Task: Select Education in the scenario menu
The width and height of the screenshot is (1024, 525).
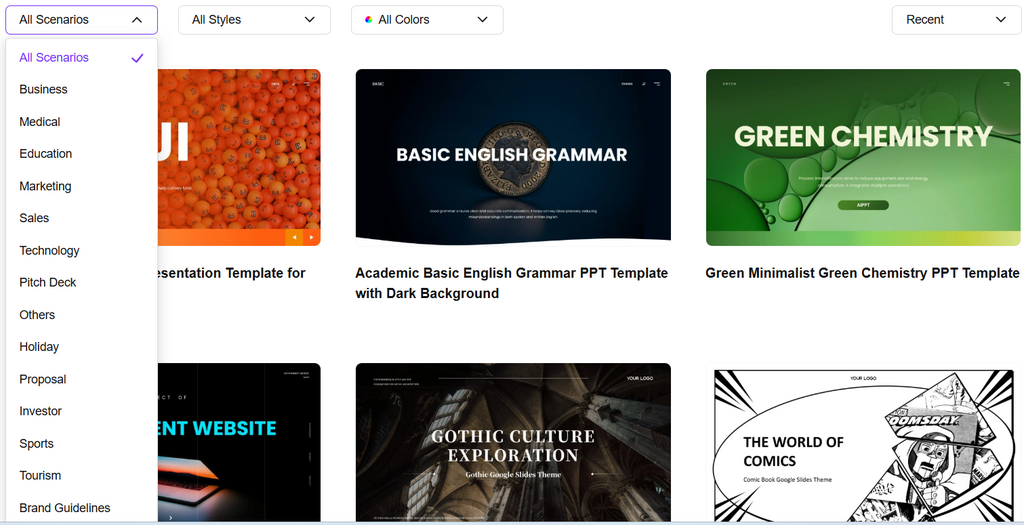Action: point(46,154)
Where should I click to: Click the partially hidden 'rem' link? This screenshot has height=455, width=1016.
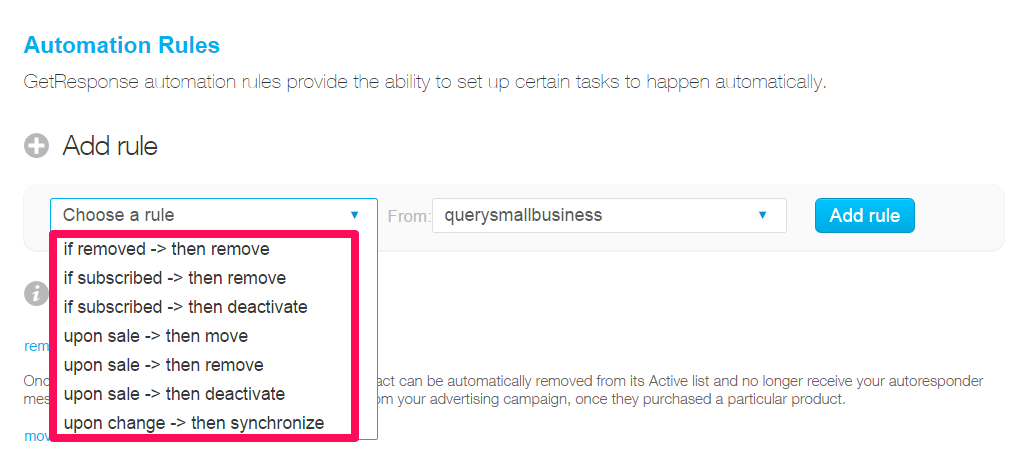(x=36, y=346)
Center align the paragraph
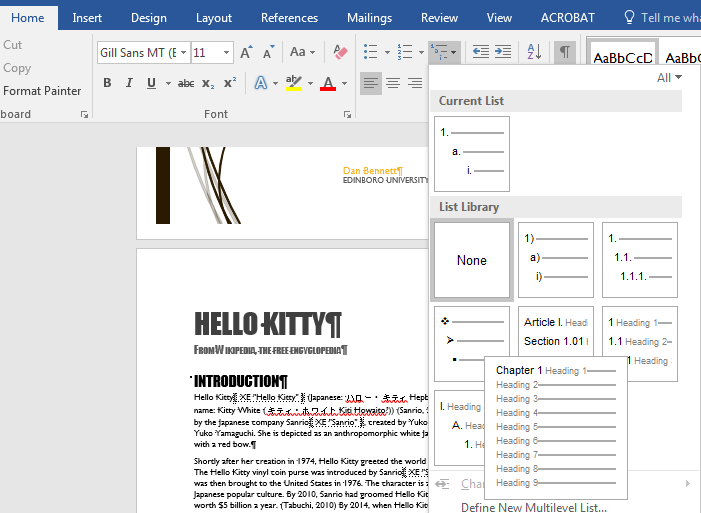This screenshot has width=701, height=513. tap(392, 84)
...
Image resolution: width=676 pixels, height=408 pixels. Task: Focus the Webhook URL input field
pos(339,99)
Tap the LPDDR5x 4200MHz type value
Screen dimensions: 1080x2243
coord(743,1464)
==
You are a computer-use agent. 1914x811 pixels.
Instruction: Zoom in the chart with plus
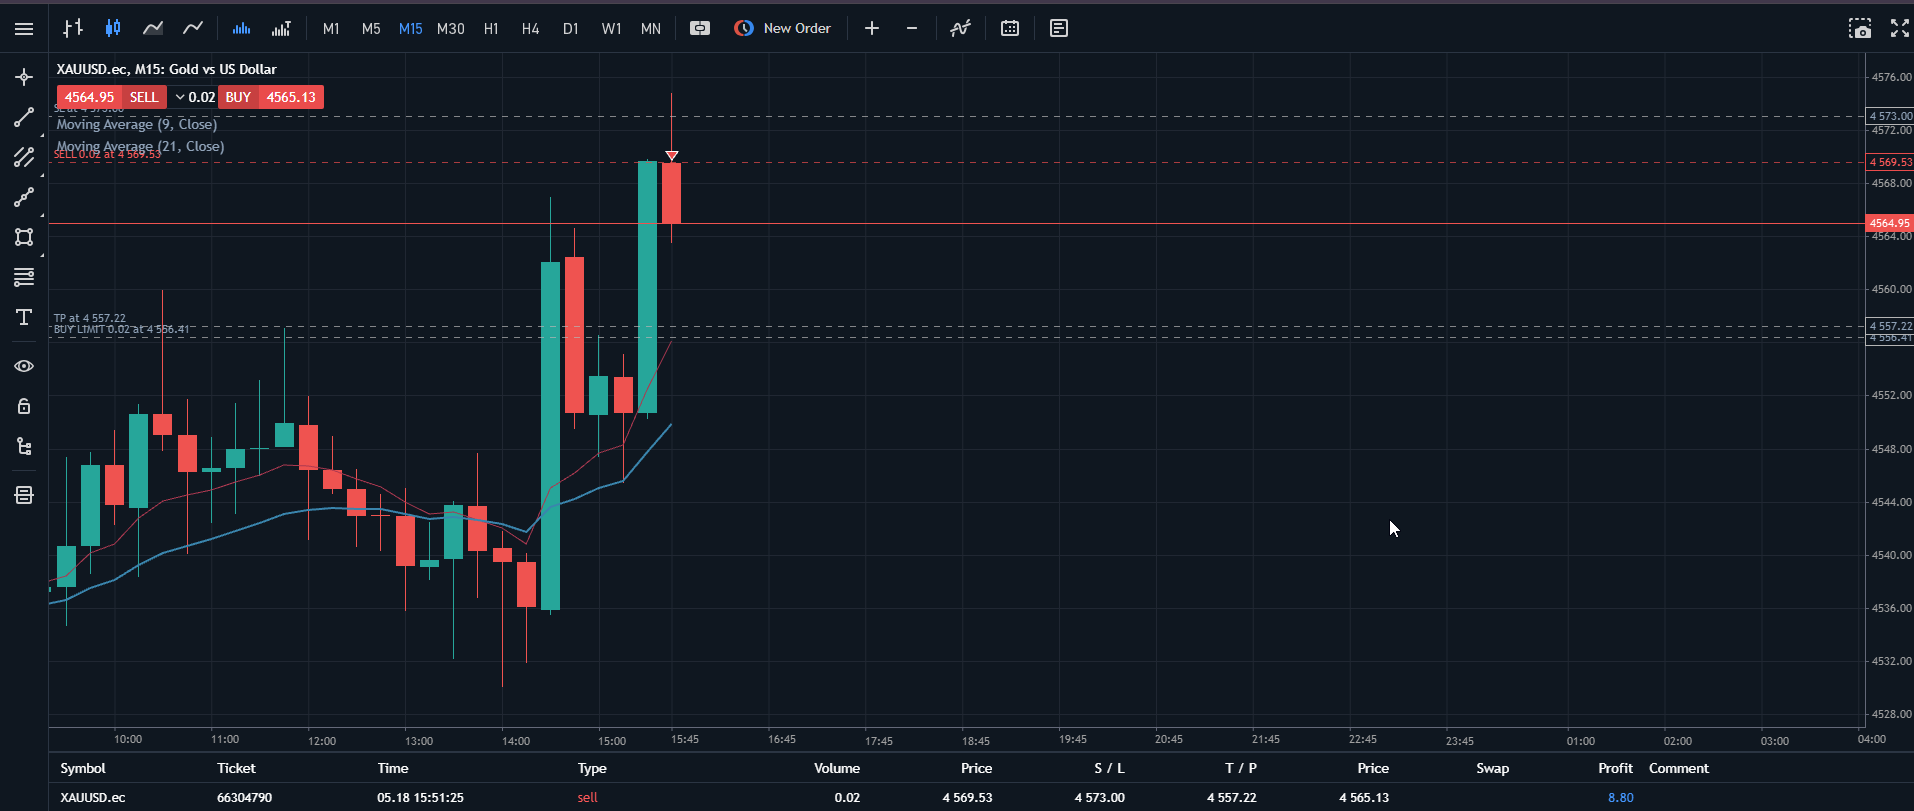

• [EXERCISE] Output exactly the lines of the material above from the one containing "You are a computer-use" up to and including the one containing "Instruction: Zoom in the chart with plus".

• [RESPONSE BELOW]
You are a computer-use agent. 1914x811 pixels.
Instruction: Zoom in the chart with plus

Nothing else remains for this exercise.